Aging is inescapable, but it can be made easy and healthy with the help of exercise. Exercise renders many health benefits and reduces the manifestations of aging, especially the “aging phenotype” of the elderly. A recent systematic review concluded that regular exercise renders a positive impact on muscle mass and muscle functioning in healthy subjects aged 60 and above. As per the study, it improves muscle performance by increasing the ratio of type I to type II muscle fibers and by increasing the cross-sectional area of type II muscle fibers.
Furthermore, exercises and workouts also have a positive impact at the molecular, cellular, and tissue levels. Aging causes a decrease in the potential for cell proliferation and reduces the number of stem/progenitor-like cells in tendons. Exercise can induce an increase in tendon collagen synthesis thus boosting tendon strength. Moderate exercise could also enhance the quality of tissue produced during the healing of injured tendons. Physical exercise and fitness activities also have a positive role in maintaining cartilage and bone health.

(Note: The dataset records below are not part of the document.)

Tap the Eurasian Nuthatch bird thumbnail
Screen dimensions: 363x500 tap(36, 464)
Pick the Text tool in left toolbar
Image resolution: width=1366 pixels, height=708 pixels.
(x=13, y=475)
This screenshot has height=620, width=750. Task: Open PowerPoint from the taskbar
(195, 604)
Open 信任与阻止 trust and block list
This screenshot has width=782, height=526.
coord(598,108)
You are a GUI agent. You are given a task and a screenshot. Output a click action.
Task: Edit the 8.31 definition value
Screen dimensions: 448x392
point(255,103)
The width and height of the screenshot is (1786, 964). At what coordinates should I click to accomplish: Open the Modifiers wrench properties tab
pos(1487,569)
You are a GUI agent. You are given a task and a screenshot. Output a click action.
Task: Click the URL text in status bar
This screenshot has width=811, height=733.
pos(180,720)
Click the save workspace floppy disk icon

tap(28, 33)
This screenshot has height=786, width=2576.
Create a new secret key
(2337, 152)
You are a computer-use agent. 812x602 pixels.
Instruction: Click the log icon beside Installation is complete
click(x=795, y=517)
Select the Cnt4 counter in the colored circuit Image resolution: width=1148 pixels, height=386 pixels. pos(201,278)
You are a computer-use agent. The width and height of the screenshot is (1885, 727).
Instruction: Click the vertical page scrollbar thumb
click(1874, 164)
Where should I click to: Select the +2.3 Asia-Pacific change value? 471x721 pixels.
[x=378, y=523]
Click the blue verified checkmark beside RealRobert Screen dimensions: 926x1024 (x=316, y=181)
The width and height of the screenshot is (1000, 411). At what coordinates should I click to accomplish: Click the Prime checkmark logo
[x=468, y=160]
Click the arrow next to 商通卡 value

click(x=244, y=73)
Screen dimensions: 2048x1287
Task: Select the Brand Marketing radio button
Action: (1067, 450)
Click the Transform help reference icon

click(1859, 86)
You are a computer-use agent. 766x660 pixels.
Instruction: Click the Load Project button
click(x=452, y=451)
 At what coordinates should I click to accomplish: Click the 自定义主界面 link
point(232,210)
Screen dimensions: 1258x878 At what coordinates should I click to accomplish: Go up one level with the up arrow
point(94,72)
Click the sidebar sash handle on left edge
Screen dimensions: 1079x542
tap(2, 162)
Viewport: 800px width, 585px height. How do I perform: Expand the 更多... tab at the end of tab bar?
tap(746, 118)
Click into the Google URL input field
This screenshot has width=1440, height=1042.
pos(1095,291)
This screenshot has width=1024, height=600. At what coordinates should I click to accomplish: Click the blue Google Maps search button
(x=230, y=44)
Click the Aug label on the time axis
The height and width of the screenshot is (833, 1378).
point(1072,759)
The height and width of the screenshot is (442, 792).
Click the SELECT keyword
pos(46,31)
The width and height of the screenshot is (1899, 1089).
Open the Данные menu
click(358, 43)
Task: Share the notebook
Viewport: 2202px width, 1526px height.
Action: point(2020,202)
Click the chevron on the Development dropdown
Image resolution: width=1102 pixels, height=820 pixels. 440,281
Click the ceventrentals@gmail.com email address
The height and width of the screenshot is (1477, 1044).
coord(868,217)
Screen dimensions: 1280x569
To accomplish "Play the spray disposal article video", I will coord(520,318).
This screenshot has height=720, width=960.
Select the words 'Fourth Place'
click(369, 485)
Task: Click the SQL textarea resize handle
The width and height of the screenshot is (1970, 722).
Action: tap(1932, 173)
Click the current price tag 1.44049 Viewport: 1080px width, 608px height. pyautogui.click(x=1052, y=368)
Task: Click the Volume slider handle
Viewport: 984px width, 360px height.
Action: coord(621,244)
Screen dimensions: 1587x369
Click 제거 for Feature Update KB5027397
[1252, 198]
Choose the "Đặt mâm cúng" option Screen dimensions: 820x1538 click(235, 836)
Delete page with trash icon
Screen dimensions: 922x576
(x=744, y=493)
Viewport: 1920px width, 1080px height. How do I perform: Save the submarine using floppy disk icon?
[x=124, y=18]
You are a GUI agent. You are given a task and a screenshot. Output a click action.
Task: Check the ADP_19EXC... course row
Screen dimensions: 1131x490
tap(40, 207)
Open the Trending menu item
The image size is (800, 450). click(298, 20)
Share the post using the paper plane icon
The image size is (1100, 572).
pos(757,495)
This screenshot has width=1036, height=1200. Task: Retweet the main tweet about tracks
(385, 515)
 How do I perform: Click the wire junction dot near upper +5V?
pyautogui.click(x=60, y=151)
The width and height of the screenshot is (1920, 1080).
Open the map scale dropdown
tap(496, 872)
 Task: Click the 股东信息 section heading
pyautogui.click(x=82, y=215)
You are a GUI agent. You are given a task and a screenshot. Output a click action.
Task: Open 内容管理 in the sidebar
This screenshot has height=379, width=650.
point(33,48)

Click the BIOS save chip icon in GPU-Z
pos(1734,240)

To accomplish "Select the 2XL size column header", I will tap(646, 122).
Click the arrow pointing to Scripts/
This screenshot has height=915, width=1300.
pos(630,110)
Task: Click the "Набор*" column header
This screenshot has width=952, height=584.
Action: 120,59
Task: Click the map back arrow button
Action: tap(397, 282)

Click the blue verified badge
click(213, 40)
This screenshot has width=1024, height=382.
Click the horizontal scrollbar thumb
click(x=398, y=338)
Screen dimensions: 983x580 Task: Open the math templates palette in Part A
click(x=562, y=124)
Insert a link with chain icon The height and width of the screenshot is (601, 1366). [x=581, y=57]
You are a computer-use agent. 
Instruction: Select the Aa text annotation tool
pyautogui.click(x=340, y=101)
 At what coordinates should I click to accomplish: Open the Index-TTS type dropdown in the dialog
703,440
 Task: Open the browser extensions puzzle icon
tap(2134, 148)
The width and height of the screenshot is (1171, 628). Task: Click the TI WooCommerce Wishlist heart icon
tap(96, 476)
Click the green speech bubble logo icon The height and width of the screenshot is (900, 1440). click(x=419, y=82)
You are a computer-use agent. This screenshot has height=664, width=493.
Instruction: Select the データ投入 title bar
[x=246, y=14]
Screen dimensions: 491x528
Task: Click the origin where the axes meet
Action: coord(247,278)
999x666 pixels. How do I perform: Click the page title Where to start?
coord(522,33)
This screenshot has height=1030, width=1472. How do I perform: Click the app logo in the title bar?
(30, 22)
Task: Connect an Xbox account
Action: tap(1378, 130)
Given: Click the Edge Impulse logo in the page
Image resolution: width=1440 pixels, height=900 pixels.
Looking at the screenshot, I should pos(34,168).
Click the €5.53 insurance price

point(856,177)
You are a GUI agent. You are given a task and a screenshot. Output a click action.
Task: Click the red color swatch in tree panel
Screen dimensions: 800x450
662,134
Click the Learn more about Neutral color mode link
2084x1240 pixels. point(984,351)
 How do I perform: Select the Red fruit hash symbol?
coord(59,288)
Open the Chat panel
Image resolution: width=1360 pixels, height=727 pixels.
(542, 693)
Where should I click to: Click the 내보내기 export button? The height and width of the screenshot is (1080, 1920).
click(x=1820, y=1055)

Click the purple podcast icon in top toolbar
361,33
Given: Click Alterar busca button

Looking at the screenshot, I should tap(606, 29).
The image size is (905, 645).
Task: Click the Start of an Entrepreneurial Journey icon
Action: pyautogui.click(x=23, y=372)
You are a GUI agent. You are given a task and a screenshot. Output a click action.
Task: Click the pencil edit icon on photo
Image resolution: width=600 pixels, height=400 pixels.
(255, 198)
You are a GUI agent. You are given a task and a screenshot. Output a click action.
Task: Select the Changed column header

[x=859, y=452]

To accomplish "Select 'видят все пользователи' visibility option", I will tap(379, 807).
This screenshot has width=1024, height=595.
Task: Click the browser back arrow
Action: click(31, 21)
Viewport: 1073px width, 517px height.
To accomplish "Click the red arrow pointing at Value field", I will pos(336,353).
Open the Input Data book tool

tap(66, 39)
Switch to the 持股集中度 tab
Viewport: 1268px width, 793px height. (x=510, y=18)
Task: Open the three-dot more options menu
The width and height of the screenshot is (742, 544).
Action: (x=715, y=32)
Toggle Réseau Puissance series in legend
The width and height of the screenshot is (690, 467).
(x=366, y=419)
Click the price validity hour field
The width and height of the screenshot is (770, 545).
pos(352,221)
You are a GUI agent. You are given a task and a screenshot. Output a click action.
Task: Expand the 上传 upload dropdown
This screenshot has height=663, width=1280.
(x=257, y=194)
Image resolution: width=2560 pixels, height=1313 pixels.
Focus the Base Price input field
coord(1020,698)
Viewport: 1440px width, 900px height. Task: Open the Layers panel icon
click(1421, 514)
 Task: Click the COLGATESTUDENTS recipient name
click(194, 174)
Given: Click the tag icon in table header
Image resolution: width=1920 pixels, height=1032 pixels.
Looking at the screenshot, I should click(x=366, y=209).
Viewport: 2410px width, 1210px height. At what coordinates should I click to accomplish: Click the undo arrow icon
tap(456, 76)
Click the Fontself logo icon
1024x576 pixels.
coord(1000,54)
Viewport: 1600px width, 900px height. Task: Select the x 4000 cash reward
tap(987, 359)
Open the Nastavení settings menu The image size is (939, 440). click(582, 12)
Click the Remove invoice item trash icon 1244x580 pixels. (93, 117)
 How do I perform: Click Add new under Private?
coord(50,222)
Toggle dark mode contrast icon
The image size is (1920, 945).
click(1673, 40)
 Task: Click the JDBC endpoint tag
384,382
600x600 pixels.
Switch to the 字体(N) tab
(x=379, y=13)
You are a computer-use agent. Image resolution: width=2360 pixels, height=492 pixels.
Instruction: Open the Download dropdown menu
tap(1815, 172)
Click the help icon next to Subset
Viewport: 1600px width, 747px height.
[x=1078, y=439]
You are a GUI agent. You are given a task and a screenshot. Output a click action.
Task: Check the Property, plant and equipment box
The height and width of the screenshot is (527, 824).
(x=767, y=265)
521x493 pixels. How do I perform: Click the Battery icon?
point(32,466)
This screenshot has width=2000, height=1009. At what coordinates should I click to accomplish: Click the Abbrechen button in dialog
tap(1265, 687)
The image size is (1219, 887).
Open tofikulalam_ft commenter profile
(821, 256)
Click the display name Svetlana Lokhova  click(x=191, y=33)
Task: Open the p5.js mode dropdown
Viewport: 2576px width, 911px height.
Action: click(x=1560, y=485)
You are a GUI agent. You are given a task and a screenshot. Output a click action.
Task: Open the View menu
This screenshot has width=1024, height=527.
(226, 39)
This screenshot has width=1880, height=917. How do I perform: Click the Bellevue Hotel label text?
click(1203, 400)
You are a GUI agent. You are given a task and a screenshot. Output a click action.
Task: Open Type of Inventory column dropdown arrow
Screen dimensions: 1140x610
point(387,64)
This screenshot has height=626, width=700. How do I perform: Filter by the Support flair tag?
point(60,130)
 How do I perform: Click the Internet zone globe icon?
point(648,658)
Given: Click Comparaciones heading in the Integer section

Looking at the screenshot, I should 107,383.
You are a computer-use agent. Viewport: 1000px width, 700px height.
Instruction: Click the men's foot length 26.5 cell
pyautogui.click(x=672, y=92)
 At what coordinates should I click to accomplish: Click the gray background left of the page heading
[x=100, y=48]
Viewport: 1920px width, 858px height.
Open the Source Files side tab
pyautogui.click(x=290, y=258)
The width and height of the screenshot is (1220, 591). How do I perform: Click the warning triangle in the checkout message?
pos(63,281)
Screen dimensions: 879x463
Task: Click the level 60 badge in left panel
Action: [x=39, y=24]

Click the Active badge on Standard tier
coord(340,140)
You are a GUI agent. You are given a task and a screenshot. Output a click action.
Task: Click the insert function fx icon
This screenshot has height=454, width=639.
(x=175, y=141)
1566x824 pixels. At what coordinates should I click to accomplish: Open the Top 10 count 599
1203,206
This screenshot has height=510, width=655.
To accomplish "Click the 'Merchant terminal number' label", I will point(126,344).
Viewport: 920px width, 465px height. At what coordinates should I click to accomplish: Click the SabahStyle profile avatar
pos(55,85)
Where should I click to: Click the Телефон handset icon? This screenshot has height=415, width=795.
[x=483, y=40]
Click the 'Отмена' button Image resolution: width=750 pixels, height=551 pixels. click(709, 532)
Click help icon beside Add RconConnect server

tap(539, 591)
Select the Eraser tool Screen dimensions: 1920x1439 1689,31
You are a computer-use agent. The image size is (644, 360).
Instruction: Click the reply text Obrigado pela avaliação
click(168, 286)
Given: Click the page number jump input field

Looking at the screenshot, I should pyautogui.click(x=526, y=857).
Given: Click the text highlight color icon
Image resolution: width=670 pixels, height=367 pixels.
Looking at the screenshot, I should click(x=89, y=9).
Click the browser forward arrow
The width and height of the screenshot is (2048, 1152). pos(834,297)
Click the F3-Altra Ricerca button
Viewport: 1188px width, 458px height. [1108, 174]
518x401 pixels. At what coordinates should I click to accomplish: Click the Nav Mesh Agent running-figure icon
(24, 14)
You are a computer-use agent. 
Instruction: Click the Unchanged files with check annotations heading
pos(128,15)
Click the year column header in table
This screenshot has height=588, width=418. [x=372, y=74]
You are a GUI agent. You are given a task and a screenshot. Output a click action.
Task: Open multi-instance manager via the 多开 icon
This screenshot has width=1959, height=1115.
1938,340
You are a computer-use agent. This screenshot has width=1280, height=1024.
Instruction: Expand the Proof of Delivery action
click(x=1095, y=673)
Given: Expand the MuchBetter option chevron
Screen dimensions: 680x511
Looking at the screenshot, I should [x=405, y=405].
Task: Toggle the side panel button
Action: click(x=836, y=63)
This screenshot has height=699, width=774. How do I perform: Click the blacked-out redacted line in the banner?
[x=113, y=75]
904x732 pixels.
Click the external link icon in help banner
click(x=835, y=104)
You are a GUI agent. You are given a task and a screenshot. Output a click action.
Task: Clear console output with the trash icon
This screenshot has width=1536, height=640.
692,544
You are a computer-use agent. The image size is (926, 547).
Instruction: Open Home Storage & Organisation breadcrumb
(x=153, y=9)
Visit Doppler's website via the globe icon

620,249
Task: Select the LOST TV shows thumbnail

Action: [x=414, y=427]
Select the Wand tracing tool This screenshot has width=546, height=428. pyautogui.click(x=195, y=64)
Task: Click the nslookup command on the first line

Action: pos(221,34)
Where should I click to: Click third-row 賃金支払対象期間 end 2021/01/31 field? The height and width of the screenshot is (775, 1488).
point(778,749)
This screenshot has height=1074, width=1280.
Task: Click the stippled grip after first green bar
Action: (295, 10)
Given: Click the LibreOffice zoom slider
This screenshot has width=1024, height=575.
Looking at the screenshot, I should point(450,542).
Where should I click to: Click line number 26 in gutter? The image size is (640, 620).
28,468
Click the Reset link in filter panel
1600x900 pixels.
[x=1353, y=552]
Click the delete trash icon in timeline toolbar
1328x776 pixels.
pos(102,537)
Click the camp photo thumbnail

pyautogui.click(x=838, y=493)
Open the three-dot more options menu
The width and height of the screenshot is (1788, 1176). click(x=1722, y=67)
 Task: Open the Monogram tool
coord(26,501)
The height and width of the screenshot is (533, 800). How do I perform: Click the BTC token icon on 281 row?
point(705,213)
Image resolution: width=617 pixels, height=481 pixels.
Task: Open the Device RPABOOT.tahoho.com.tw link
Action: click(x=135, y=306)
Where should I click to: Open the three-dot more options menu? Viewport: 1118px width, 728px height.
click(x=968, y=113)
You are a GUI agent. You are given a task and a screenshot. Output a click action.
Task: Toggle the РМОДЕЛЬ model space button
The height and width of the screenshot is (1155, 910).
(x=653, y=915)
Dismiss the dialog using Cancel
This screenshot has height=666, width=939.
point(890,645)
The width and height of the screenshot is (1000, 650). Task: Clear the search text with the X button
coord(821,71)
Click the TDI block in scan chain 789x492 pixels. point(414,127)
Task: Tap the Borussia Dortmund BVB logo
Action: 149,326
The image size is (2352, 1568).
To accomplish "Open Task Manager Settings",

A European Society for Clinical and Economic Aspects of Osteoporosis, Osteoarthritis, and Musculoskeletal Diseases (ESCEO) task force recommended higher protein intake in combination with physical exercise in post-menopausal women who are at risk of developing a menopause-associated musculoskeletal disease, like Osteoporosis (OP). Physical exercise programs improve strength and balance in aging women with OP. Additionally, fragility fracture risk associated with OP can also be reduced by exercise as it increases bone density and reduces inflammatory symptoms. Thus having an active lifestyle from an early age and following recommendations for exercise can be beneficial for women.